Myalgic Encephalomyelitis listed in National Organization For Rare Disorders


Founder of Health Rising and Phoenix Rising
Staff member
Interesting. With Lenny Jason's help ME is recognized as a rare disorder by NORD

NORD gratefully acknowledges Leonard Jason, PhD, and his DePaul research team, for assistance in the preparation of this report.
Synonyms of Myalgic Encephalomyelitis

  • CFS/ME
  • chronic fatigue syndrome/myalgic encephalomyelitis
  • ME
NORD's Rare Disease Database provides brief introductions for patients and their families to more than 1,200 rare diseases. This is not a comprehensive database since there are nearly 7,000 diseases considered rare in the U.S. We add new topics as we are able to do so, with the help of rare disease medical experts.

According to the National Institutes of Health (NIH), a disease is considered rare if it has a prevalence of fewer than 200,000 affected individuals in the United States. There are roughly 7,000 rare diseases currently identified.

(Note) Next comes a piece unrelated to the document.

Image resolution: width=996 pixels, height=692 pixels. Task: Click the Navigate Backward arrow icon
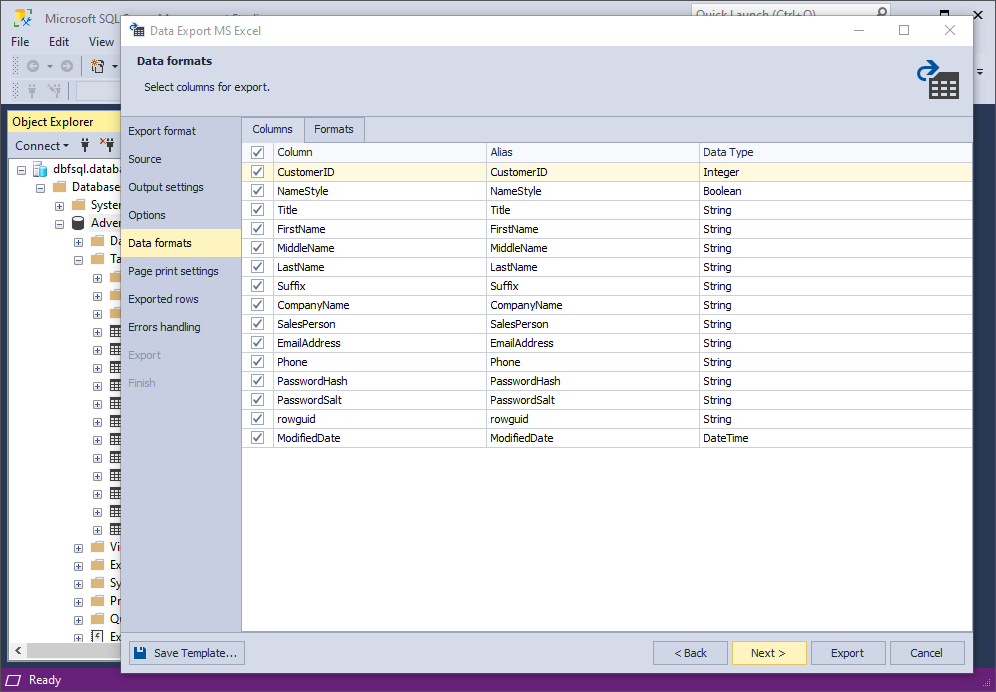point(33,66)
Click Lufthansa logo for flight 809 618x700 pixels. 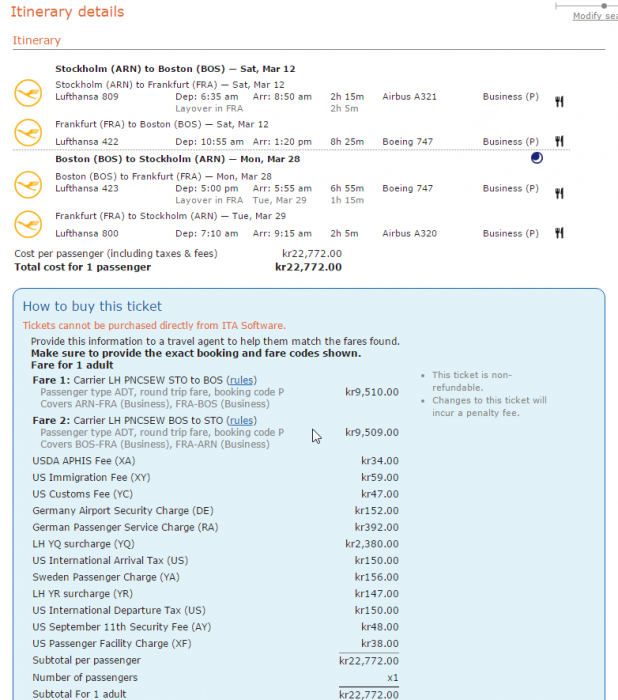pos(28,93)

Myalgic encephalomyelitis (ME) is an acquired complex disorder characterized by a variety of symptoms and physical findings potentially affecting multiple systems of the body. Many cases are preceded by a viral infection, usually a flu-like or upper respiratory illness, although ME can also be preceded by a non-viral illness or other trauma such as chemical exposure. Onset is usually rapid (acute) but gradual onsets are also reported. Affected individuals do not recover from the infection and instead experience a wide variety of symptoms including an inability to produce sufficient energy to meet daily demands. Marked fatigue, sickness, and symptom flare-up follows physical and cognitive exertion. Additional symptoms that may occur include headaches, pain, muscle weakness, neck pain, vision abnormalities, a sensation of tingling, burning or numbness of the extremities (paresthesia), and sleep dysfunction. Cardiovascular abnormalities have also been reported. Myalgic encephalomyelitis is a chronic and disabling disorder. Severe cases can leave affected individuals bedridden or housebound. Myalgic encephalomyelitis may occur as an outbreak that affects a large group of people (epidemically) or may only affect an individual (non-epidemically).